Hal ini dapat dilihat dari cara Audi ketika membagi isi
buku ke dalam lima fragmen yang berisi tentang urutan fase dinamika perempuan. Mulai
dari fase pacaran, putus, menikah, self love hingga suara perempuan, yang
mengulas secara spesifik beragam problematika mulai dari hal-hal
enteng hingga yang prinsipiel.
Ditulis dari perspektif yang berbeda, buku karya Audi
begitu relevan dengan modernitas kehidupan, serta menyuguhkan gagasan-gagasan
cemerlang. Buku ini cocok dibaca bagi kalangan remaja pada rentang usia 15
tahun ke atas, khususnya bagi orang-orang yang aktif menjadi pengguna media
sosial, karena kasus faktual yang berkaitan dengan media digital mendapatkan porsi
yang cukup banyak didalamnya.
Buku ini juga menggunakan bahasa yang ringan dan mudah
dipahami. Ditambah pada sela-sela pembahasan Audi juga menyelipkan guyonan
yang renyah, sehingga penyajiannya tidak membosankan dan membuat
pembaca semakin tertarik untuk
menyelesaikannya sampai halaman terakhir.

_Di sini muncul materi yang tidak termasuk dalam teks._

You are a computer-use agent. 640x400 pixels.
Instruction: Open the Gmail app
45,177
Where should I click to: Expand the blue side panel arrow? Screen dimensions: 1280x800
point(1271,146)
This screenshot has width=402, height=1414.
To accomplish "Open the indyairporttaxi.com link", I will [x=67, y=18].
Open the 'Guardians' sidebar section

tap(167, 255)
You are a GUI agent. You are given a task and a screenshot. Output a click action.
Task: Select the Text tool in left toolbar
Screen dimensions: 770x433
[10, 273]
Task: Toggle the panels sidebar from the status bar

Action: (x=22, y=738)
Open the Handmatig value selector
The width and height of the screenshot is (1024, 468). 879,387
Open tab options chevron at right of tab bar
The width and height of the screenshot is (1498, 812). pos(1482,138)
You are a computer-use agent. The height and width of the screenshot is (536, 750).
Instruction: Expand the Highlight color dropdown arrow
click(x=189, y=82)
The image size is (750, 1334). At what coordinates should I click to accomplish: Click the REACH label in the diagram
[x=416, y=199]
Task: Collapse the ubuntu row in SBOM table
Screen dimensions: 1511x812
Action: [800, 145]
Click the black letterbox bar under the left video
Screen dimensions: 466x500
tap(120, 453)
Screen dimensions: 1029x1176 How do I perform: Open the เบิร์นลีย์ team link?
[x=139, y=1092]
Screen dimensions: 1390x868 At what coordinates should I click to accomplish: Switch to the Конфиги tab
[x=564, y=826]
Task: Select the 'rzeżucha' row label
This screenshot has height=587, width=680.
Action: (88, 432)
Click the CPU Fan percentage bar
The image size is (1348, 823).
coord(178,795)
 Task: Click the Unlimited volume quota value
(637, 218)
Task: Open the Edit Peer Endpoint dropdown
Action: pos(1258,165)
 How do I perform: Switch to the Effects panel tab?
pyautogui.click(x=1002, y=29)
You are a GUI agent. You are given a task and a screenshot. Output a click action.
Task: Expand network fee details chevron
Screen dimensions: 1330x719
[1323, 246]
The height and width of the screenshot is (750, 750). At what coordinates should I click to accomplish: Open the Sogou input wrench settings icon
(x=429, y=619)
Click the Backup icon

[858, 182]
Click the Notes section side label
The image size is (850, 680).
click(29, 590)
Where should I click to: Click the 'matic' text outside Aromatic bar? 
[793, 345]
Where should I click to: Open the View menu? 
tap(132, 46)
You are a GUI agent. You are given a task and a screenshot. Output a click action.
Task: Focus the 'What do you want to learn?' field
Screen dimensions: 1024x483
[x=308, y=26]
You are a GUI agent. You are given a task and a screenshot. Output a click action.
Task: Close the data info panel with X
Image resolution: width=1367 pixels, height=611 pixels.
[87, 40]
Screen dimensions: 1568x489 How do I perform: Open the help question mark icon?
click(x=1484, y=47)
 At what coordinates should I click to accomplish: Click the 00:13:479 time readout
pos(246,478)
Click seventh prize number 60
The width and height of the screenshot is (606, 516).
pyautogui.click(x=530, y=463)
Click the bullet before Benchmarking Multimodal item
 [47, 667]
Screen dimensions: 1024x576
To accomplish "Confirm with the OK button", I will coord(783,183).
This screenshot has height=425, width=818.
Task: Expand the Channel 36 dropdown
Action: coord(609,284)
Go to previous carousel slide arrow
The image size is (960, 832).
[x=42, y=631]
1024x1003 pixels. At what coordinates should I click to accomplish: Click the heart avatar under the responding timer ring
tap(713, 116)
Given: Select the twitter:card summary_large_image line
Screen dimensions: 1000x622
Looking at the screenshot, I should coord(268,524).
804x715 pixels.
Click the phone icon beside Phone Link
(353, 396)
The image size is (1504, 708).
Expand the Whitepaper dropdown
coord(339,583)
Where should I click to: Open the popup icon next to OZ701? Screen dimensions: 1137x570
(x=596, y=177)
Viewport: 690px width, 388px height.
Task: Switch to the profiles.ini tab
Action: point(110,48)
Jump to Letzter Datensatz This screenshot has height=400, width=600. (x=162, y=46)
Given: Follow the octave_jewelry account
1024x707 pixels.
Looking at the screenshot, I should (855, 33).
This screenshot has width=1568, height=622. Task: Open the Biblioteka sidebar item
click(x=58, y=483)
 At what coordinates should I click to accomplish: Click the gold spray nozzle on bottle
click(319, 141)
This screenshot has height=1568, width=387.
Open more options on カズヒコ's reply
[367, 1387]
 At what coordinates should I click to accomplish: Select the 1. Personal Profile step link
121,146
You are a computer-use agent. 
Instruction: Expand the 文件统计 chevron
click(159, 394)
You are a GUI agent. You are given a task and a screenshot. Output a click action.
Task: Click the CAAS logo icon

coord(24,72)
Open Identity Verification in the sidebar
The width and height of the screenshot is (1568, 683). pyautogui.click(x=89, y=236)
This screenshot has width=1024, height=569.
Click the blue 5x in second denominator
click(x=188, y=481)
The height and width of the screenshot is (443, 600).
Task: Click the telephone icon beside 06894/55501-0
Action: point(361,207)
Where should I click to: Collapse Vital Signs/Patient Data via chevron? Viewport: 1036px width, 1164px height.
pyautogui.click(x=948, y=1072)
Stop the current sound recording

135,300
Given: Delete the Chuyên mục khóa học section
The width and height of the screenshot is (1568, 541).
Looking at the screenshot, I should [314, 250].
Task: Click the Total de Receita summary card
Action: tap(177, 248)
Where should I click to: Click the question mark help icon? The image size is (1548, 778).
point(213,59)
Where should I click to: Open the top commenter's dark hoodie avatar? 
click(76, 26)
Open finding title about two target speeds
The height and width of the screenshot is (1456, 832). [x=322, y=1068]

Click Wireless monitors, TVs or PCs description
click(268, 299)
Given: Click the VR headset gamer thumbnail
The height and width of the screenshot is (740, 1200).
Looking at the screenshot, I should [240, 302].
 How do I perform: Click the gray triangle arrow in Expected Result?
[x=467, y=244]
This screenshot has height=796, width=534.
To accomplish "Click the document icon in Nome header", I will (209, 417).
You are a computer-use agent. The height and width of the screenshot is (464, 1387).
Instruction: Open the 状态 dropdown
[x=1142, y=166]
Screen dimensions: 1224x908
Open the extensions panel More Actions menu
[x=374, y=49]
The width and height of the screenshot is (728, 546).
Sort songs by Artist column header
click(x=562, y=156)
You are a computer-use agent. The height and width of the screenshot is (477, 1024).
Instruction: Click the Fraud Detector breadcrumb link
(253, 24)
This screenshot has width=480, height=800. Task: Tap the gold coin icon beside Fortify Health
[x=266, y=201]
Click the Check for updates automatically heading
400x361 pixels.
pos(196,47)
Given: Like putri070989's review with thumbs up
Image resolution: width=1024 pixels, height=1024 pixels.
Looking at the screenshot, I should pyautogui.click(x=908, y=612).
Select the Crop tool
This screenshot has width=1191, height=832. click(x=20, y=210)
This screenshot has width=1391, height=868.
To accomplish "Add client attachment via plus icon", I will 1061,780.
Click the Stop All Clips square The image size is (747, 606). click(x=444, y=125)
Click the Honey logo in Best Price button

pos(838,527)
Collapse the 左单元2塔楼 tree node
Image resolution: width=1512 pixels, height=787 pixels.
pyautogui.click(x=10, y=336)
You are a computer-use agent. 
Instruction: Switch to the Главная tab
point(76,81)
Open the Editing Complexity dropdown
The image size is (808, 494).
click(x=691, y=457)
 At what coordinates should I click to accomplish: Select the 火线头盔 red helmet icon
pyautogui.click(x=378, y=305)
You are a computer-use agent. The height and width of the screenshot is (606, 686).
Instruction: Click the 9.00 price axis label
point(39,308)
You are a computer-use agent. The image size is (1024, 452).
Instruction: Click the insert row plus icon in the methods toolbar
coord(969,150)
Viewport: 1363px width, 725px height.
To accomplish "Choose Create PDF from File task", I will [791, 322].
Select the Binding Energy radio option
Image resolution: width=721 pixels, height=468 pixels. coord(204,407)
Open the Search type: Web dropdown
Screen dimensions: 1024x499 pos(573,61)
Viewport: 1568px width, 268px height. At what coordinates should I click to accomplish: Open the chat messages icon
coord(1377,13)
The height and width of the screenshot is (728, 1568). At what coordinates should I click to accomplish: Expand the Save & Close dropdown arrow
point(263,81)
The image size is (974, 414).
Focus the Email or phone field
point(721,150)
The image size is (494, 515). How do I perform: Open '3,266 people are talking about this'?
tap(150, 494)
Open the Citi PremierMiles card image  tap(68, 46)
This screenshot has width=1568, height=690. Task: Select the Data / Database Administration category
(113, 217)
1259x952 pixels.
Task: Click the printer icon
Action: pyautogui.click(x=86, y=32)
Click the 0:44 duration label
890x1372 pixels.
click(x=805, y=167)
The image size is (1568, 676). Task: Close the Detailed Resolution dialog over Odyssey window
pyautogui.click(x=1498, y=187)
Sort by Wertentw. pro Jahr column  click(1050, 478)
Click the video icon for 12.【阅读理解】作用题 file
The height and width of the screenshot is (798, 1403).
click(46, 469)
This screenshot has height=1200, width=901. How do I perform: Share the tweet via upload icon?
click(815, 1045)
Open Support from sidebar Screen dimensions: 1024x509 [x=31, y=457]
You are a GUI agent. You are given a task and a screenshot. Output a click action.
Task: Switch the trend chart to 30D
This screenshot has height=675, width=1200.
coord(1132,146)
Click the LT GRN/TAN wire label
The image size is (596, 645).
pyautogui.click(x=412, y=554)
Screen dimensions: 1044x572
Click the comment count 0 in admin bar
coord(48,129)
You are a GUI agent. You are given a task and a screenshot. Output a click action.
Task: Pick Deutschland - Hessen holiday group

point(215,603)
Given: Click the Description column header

Selain itu, tata letak buku tersusun dengan cermat dan apik,
karena mengandung kutipan-kutipan yang bisa dinikmati oleh pembaca pada setiap akhir babnya. Ketika menyelami lembar demi
lembar, pembaca seakan-akan dapat menemukan posisi dirinya didalam alur
pembahasan, karena isi buku banyak mengangkat kasus yang paling tidak satu atau
dua peristiwa pernah pembaca alami.
Pada akhirnya, secara keseluruhan buku ini dapat menjadi
sebuah telaah dan refleksi, bahwa untuk membenahi kekeliruan pola pikir tersebut
dapat dimulai dari diri sendiri. Dan yang terpenting, dapat dijadikan sebagai
pencerahan untuk menumpas segala bentuk stigmatisasi dan ketidakadilan, sehingga
tak ada lagi pihak yang dirugikan dalam sebuah hubungan kemanusiaan.
Ditulis oleh Elviana Feby Dwi Jayanti (Kader PMII Rashul 2019)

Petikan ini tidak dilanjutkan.